Keyword Search on DBpedia
Keyword Search is a scalable search engine on structured resources provided by DBpedia. It allows user to enter simple queries (like on Google) and then generate results in response to that queries.
The below mentioned files are recommended to use with SESSA. You can provide your own files, too. You can change the location of the resources in a configuration file (see under Configuration)
mkdir resources cd resources wget https://raw.githubusercontent.com/dice-group/NLIWOD/master/qa.hawk/resources/dbpedia_3Eng_class.ttl wget https://raw.githubusercontent.com/dice-group/NLIWOD/master/qa.hawk/resources/dbpedia_3Eng_property.ttl wget downloads.dbpedia.org/2016-10/dbpedia_2016-10.nt wget downloads.dbpedia.org/2016-10/core-i18n/en/labels_en.ttl.bz2 bunzip2 labels_en.ttl.bz2
SESSA can be used with a user-specified configuration file. After the project is build, a user specified configuration file can be used via the system properties. Example:
java -Dconfiguration.location=/path/to/file -jar SESSA.jar
See the configuration file for details on the configuration properties.
Because SESSA can be implemented into other projects or act as a standalone web service, there are multiple ways to use SESSA.
Run SESSA as Web Application (e.g. for GerbilQA-Benchmarking)
query: A UTF-8 encoded String
lang: language of the question (which will be ignored for now)
curl -d "query=bill gates wife birthplace&lang=en" -X POST http://localhost:8080/gerbil
Run SESSA as Web Application via docker
SESSA can also be build in a docker container. It can be build via the 'docker build'-command and is also accessible via docker hub. Make sure to expose the 8080 port in the container to the outside. Example (via docker hub):
docker run -p 8080:8080 dicegroup/sessa
Using SESSA for your own service
- Load the appropriate FileHandler for your dictionary files (if any)

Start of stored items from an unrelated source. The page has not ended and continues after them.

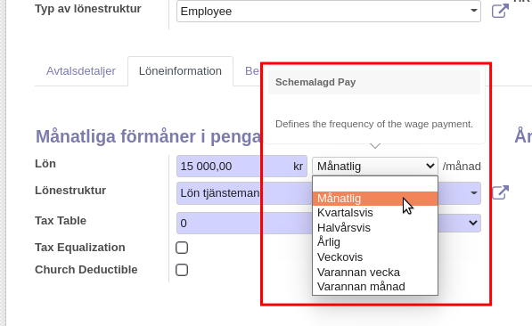Screen dimensions: 532x326
Task: Expand the Typ av lönestruktur dropdown arrow
Action: tap(474, 11)
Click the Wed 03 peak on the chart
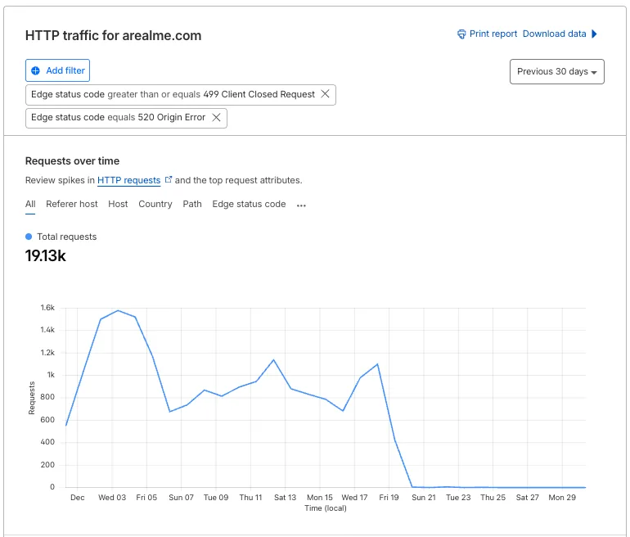630x537 pixels. (118, 310)
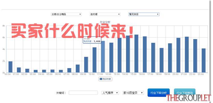
Task: Click the 18:00 bar
Action: (x=162, y=60)
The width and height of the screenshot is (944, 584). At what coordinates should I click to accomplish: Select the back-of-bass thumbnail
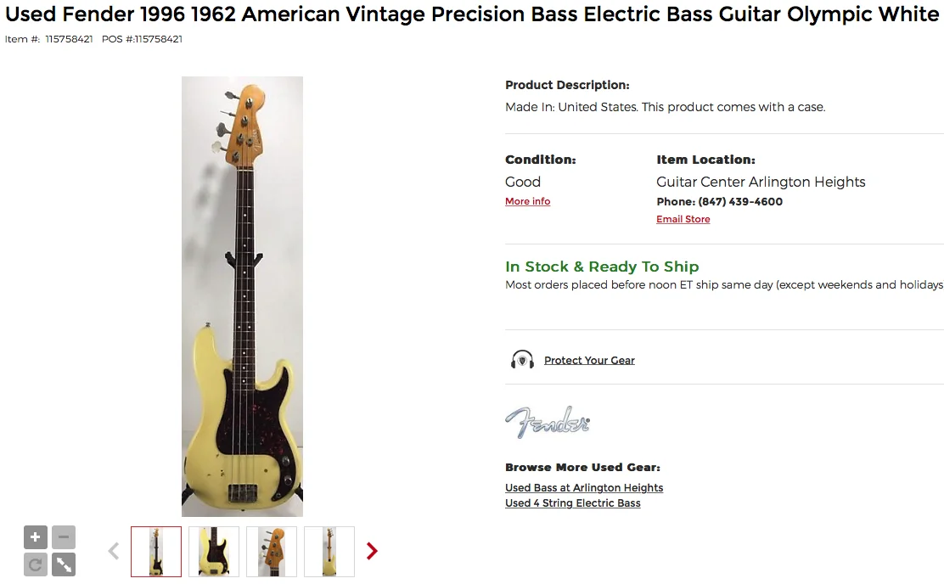coord(329,552)
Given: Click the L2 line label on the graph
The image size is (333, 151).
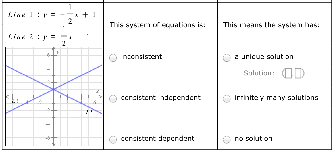Looking at the screenshot, I should [15, 101].
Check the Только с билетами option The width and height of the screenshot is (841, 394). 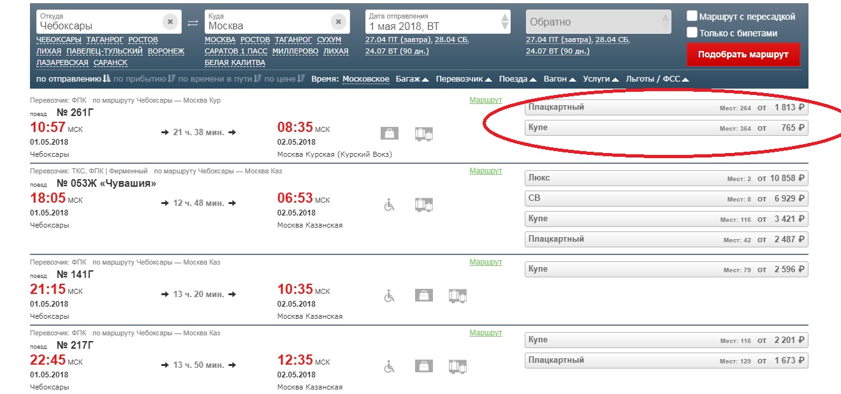click(x=692, y=33)
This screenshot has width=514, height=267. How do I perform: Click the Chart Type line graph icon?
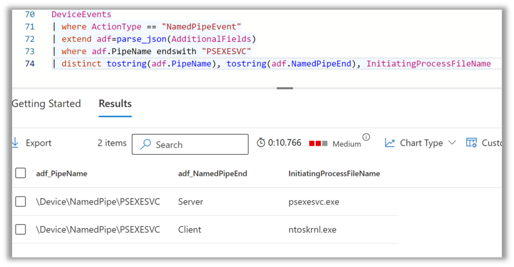click(x=390, y=143)
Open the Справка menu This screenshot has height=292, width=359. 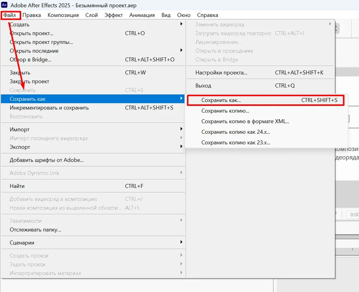point(208,15)
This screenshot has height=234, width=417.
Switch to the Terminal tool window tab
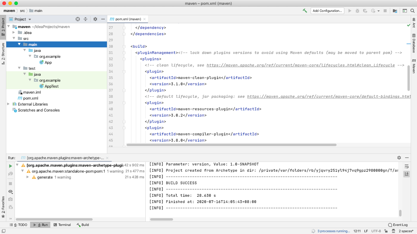pos(62,225)
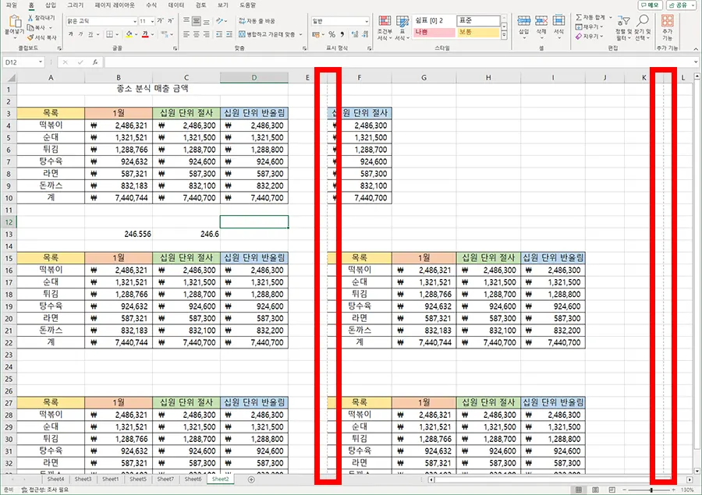Click the comma style icon

(x=340, y=34)
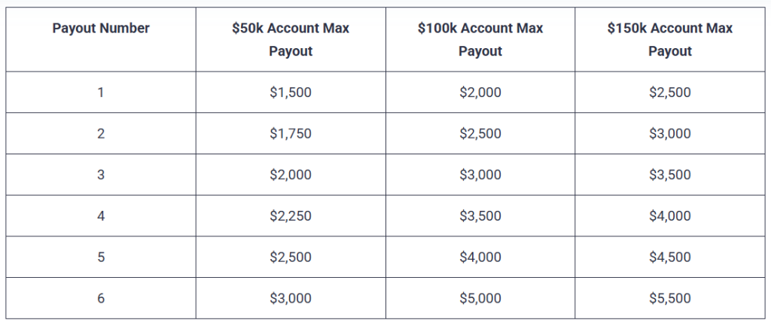
Task: Select the $150k Account Max Payout header
Action: pyautogui.click(x=670, y=40)
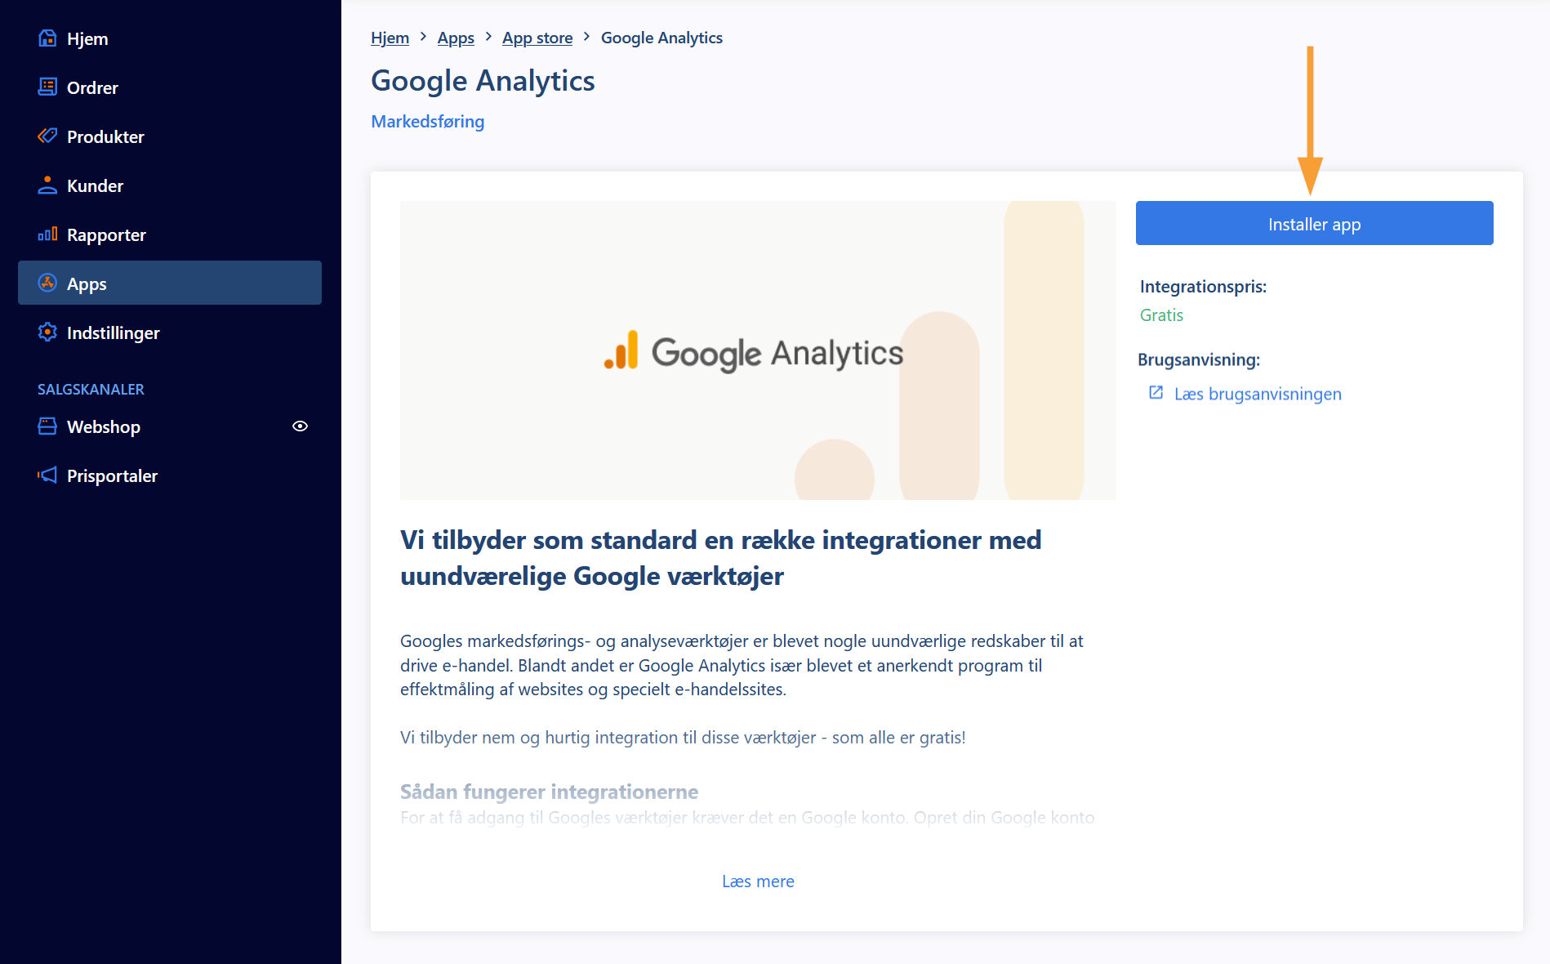Click the Indstillinger gear icon
The height and width of the screenshot is (964, 1550).
tap(47, 332)
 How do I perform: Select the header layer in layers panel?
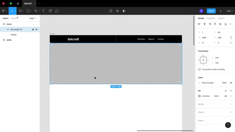point(14,35)
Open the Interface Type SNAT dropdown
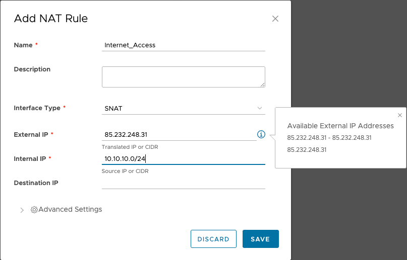Image resolution: width=407 pixels, height=260 pixels. coord(183,108)
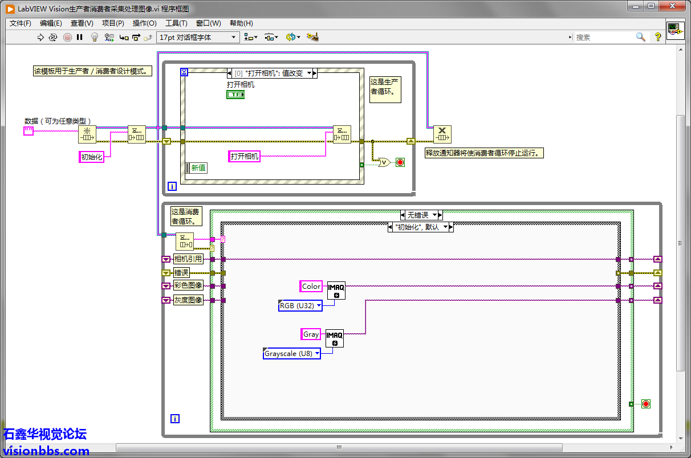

- Load a SESSA object and load the dictionary by using .loadFileToLuceneDictionary(fileHandler) or .loadFileToHashMapDictionary(fileHandler) with the file handler
- HashMapDictionary can take quite a lot memory, depending on the size of your dictionary files. HashMapDictionary only uses exact matches
- LuceneDictionary needs less memory, but the internal Lucene-scoring provides non-optimal candidates
- Ask questions by using sessa.answer(question)